By Luis Bueno – RIVERSIDE, CA (Jan 9, 2019) US Soccer Players - The city of Los Angeles is the home of smog. A blanket of unsightly gray air drapes over LA and its surrounding metropolitan area. Getting rid of it is not likely to happen soon or easily. However, around Carson, some 12 miles south of downtown Los Angeles, the poor-quality air has given way. Specifically around Dignity Health Sports Park, formerly StubHub Center.
Guillermo Barros Schelotto brings with him to the LA Galaxy head coaching post not only heightened expectations and a possibility of a return to prominence but also a breath of fresh air. Barros Schelotto will bring that fresh perspective and a different approach to the coaching position.
The Galaxy had already gone through three coaches after Bruce Arena left the club following the 2016 season. All were MLS coaches. That carousel needed to stop, and did, with Barros Schelotto’s arrival.
Now, the reason why the Galaxy is on its fourth coach in the last three seasons is simple. The club has been a failure over that span. The team has steadily been in decline since winning MLS Cup in 2014, bottomed out in 2017, and made a brief resurgence a year ago only to collapse at the very end.
Barros Schelotto then comes into this situation needing to find some fast solutions for various problems. Reshaping the roster is not one of them, though, as that will fall to new general manager Dennis te Kloese, but te Kloese will likely work closely with Barros Schelotto when considering incoming players. For now, though, there are more pressing issues that Barros Schelotto faces.
What to do with the Dos Santos brothers?
Giovani Dos Santos has been a disappointment for most of his three-plus years with the Galaxy. Fans have soured on him and, by extension, are not keen on brother Jonathan Dos Santos, who likely would not have joined the club at all save for Giovani. Each take up a Designated Player spot, counted on for more than what they have been producing.
Barros Schelotto refused to answer a question on the underachieving duo during his introductory press conference.
“I don’t think that we depend only on two or three players,” he said. “To build what we want, for the Galaxy to have a style of play and to win which are the two things that matter the most in soccer. We are thinking about working as a team more than the individuals and their importance.”
Fair enough. Still, the new coach must make those players fit into the system and play the style Barros Schelotto needs them to play.
Lock Down the Defense
For all the feelings of encouragement and positivity surrounding the Barros Schelotto and his style of play, there remains one spot on the team that needs a significant upgrade before the team can really progress. The defense has been a mess over the last two seasons.
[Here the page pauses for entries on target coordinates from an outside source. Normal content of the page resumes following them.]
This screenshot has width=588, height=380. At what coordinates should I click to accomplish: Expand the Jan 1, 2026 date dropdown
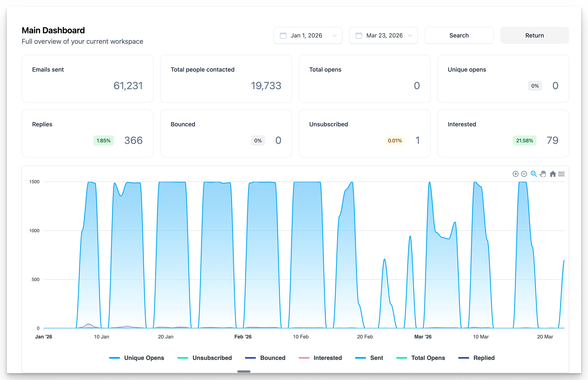pos(334,36)
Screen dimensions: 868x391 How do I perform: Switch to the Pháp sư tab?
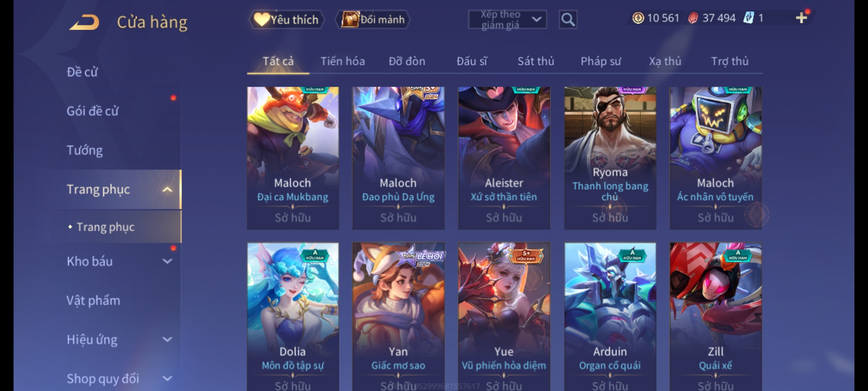tap(601, 61)
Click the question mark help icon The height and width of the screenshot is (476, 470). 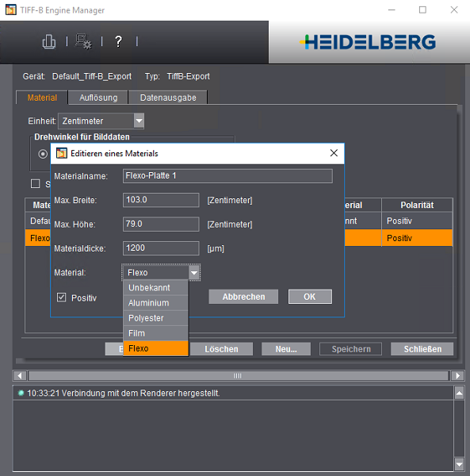pos(119,41)
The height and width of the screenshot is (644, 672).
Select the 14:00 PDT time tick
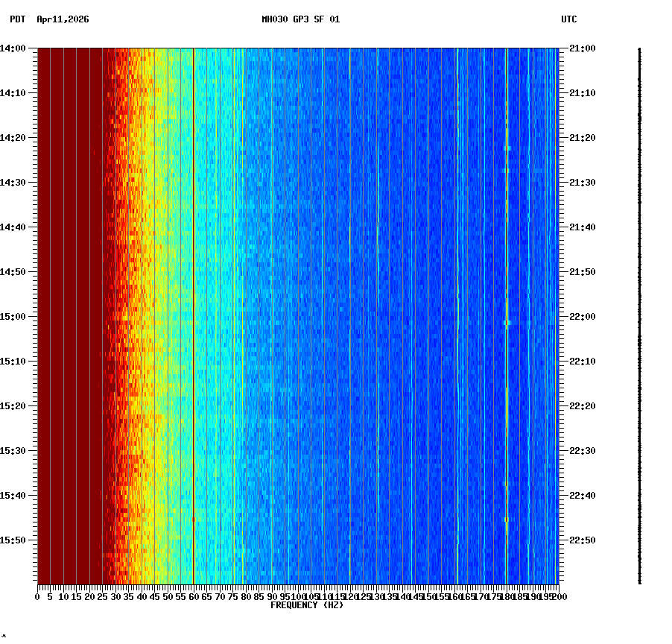point(16,46)
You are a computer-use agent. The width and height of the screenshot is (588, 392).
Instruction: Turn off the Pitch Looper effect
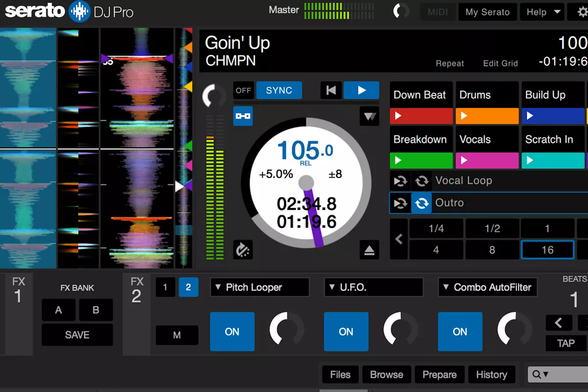[x=232, y=332]
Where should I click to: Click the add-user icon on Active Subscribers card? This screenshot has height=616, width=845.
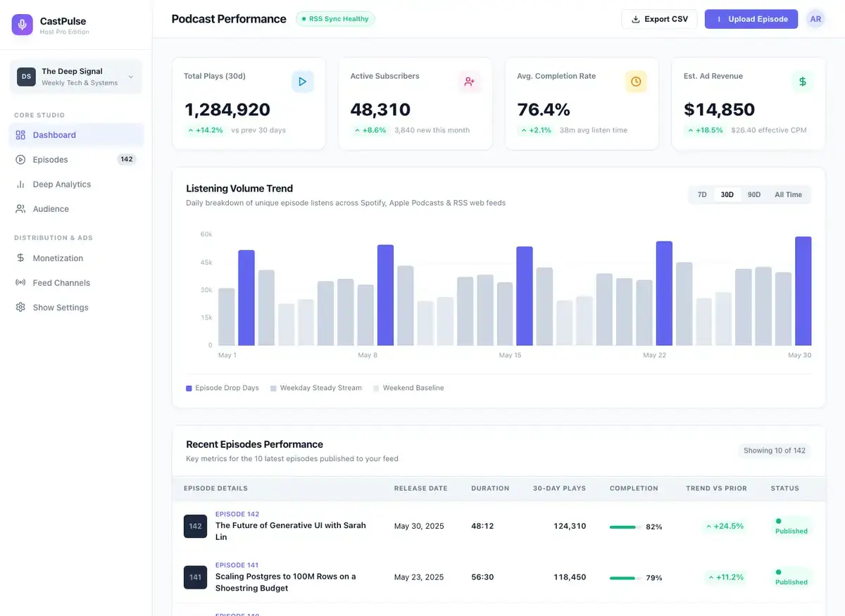[x=469, y=82]
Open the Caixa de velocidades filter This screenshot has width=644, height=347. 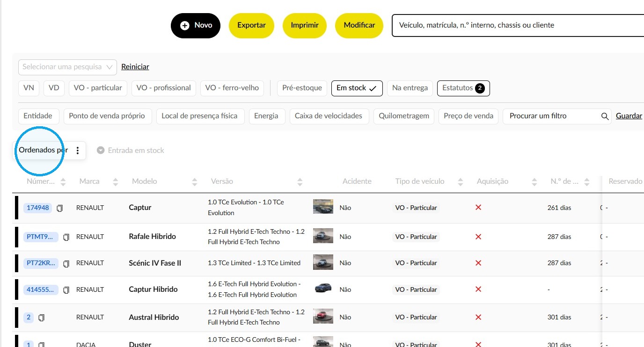click(x=329, y=116)
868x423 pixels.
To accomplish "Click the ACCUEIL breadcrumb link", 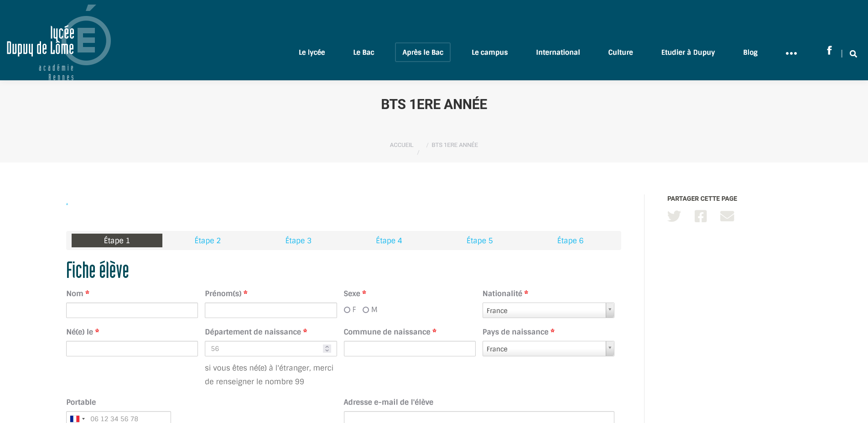I will (x=401, y=145).
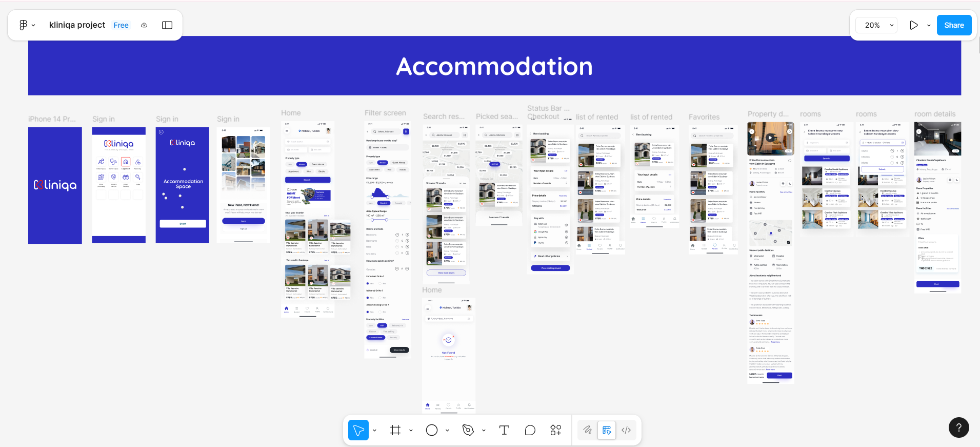Select the 'Filter screen' frame label
Viewport: 980px width, 447px height.
pyautogui.click(x=385, y=113)
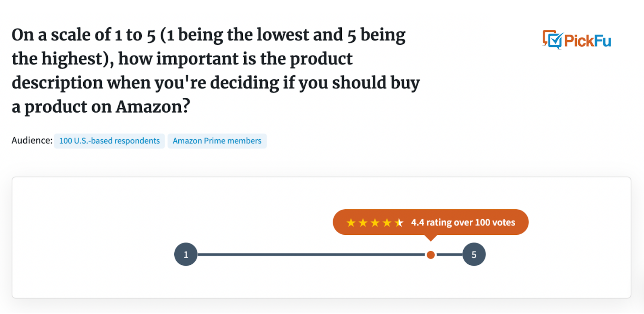
Task: Click the third gold star in rating bubble
Action: [x=375, y=223]
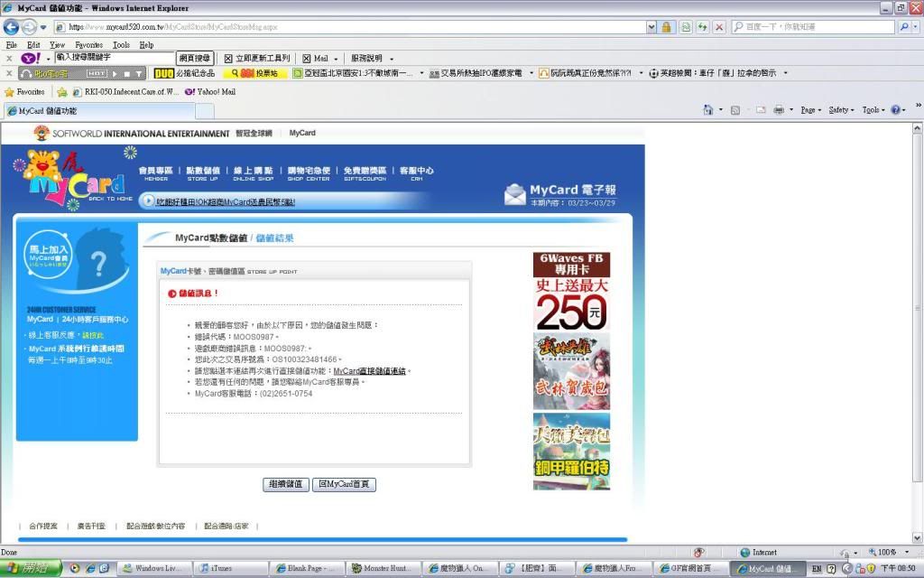Click the browser Back arrow button
924x578 pixels.
point(12,27)
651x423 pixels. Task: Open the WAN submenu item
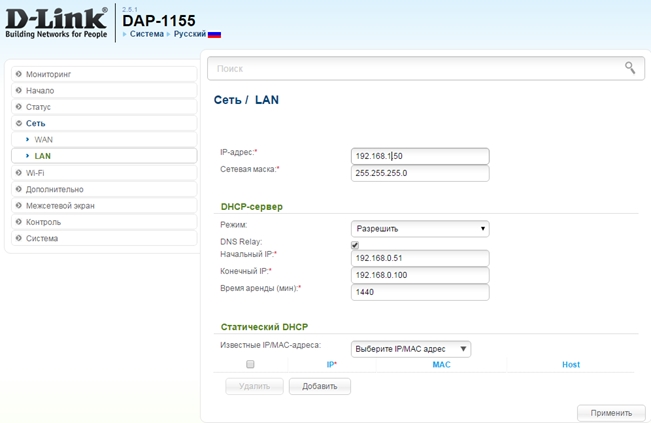tap(43, 140)
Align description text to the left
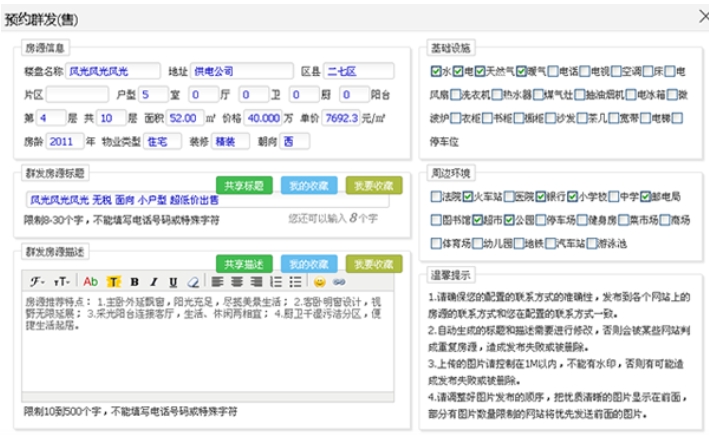The width and height of the screenshot is (709, 435). click(216, 282)
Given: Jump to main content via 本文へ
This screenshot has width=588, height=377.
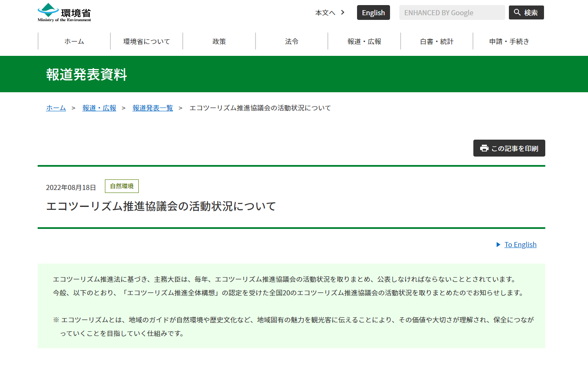Looking at the screenshot, I should click(325, 13).
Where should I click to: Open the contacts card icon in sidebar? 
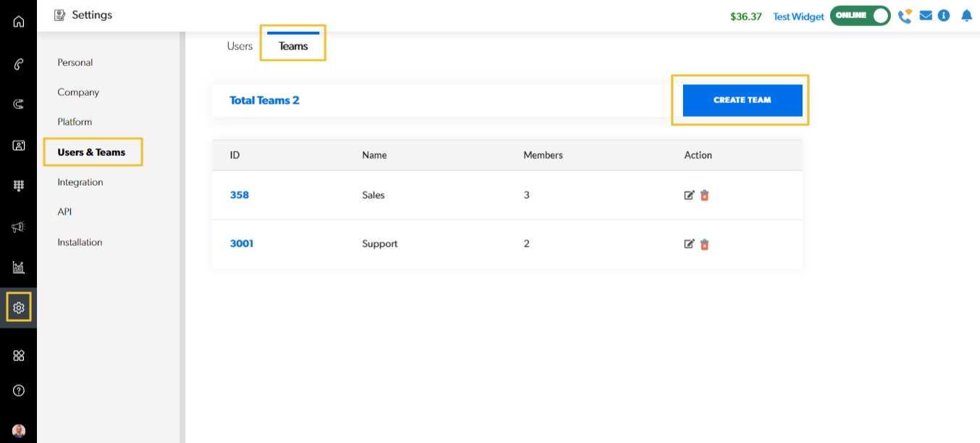tap(19, 145)
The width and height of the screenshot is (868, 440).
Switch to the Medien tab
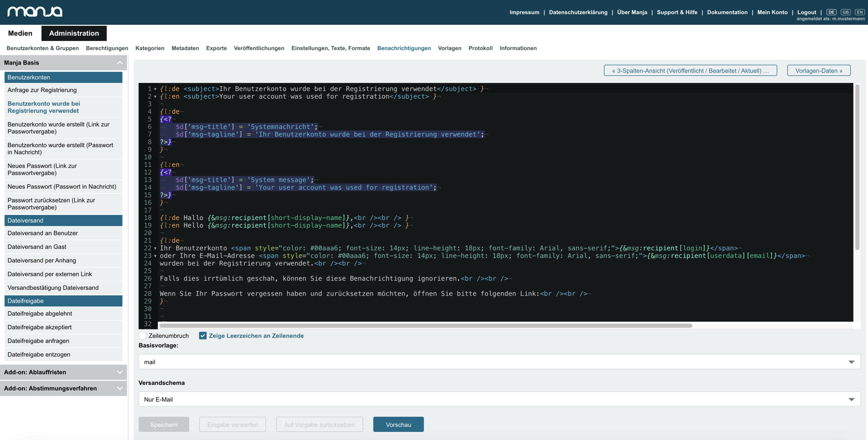(20, 33)

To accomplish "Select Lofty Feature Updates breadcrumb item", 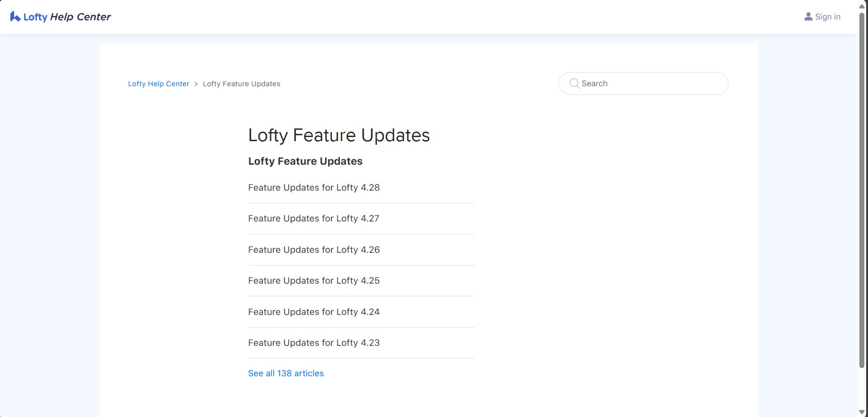I will [x=242, y=84].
In 2018, the Galaxy allowed 64 goals a figure surpassed by only four teams. Only two playoff teams from a year ago allowed more than 50 goals. LAFC with 52 and Real Salt Lake with 58. It is great to have an attractive style of play and to score goals, but defense is not an area any team in this league can overlook.
Barros Schelotto will not have Ashley Cole around to help guide the defense. In fact, the elder statesman of the group is Dave Romney who played two games for the Galaxy in 2015. Along with Daniel Steres, Rolf Feltscher, and the high-priced Jorgen Skjelkvic, Barros Schelotto must form a strong backline that will allow the realization of his attacking vision.
Until and unless the front office brings in new bodies to fill the backline, Barros Schelotto will be working with the bulk of the defense that was one of the league’s worst a year ago.
Use the Youth
One of te Kloese’s trademarks is the way he works with youth. Already in his short time in charge of the Galaxy, te Kloese has talked about connecting the youth academy and the first team and the importance of academy players to move up through the system. Barros Schelotto has also given plenty of youth players time on the field while he was with Lanus and Boca Juniors. In fact, more than half of the starting lineup he used against River Plate in the Copa Libertadores was under the age of 27.
Just how much of a chance he will have to play young players is the question. The Galaxy have some younger players on the roster, notably 16-year-old budding star Efrain Alvarez. te Kloese has stressed having talented players line up to play, which means the youth movement may be more down the road than imminent.
Pressure to win
The Galaxy certainly has pressure to succeed. The team has the most MLS Cup wins, plays in a competitive LA sports market, and fancies itself a top franchise. Two consecutive playoff misses is unacceptable. Dealing with such pressure might be difficult for some incoming coaches to handle.
For Barros Schelotto this pressure is not what it was like from his previous job. At Boca Juniors, the expectation is to win the league and Copa Libertadores each year. Anything short is a disappointment. Such was the case after Boca’s difficult loss to River Plate in the Copa Libertadores final last month. The front office chose not to renew Barros Schelotto’s contract after the club’s loss to its bitter rival.
The pressure to succeed with the Galaxy exists, even if it is not at the same level as in Buenos Aires. If the Galaxy misses out on the playoffs for the third year in a row, Barros Schelotto’s exit may not follow. Or it might. Regardless, it is something that Barros Schelotto probably will not want to find out.